Snowfall on Thursday night and Friday finally brought the snowpack in Fairbanks to above 12 inches in depth, with 5.2" of accumulation measured at the airport. In the wake of the snowfall, the temperature dropped sharply and reached -20 °F at the airport, the coldest observed so far this mild winter.
It's a common occurrence to see temperatures drop rapidly when clouds dissipate above fresh snow cover, and I got to wondering if this "post-snow" temperature drop could be quantified. For example, in the latest event the temperature dropped from 22° to -20°, a drop of 42 °F, and after the early December snowfall the temperature dropped 38 °F from 25° to -13 °F. Are these numbers typical? To look at this, I searched the winter months (November-March) since 1930 for snowfall events of 4 inches or greater, with two-day totals included. I then removed overlapping events and obtained the largest temperature drop within two days after snow ended in each case (243 cases in 85 years). A histogram of the results is shown below.
The historical data reveal that a drop of 40 °F in one or two days is very typical, with the long-term median being 37 °F. It's not at all surprising to see that large temperature drops are quite common, because the thick cloud cover and warm advection associated with these relatively "heavy" snow events initially brings elevated temperatures, but then clearing skies and cold advection behind the system allow for rapid cooling. Fresh snow cover is also very favorable for radiational cooling.

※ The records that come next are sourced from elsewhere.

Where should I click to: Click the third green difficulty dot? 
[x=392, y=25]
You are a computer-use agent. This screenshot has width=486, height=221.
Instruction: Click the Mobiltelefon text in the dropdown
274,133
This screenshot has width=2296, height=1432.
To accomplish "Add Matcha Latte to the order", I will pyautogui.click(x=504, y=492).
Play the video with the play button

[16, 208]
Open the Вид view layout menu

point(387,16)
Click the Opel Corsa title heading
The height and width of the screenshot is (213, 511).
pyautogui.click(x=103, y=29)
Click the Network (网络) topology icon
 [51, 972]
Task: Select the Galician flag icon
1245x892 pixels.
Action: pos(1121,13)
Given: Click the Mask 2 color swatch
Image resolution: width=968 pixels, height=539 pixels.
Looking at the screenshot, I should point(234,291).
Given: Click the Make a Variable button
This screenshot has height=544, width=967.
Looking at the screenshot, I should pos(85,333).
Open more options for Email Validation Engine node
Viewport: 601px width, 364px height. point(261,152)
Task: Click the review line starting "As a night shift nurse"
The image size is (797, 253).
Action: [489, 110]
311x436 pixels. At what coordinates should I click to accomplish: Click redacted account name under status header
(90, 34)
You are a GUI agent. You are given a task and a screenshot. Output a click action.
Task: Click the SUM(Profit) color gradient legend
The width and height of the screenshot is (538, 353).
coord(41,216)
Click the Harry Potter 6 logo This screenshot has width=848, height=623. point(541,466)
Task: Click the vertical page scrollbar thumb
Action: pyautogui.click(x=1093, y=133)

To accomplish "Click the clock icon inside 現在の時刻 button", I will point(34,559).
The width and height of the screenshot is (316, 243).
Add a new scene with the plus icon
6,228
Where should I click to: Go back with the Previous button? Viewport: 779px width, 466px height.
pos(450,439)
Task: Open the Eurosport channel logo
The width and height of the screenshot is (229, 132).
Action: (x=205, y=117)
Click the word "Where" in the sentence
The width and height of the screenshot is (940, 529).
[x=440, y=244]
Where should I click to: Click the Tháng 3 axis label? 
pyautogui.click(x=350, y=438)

Out of curiosity I looked quickly at the long-term history of this phenomenon by taking a trailing median of the temperature drop associated with the prior 20 snow events, and then applying an extra 7-event smoother, see below:
There have been some interesting variations in the past two decades, with snow events generally being followed by less cooling in the 1990s but considerably more cooling since 2000. I have no useful suggestions on how to interpret this change, so I mention it merely as a point of curiosity. But it's clear that this weekend's chill was exactly in line with the Fairbanks climate of the past decade.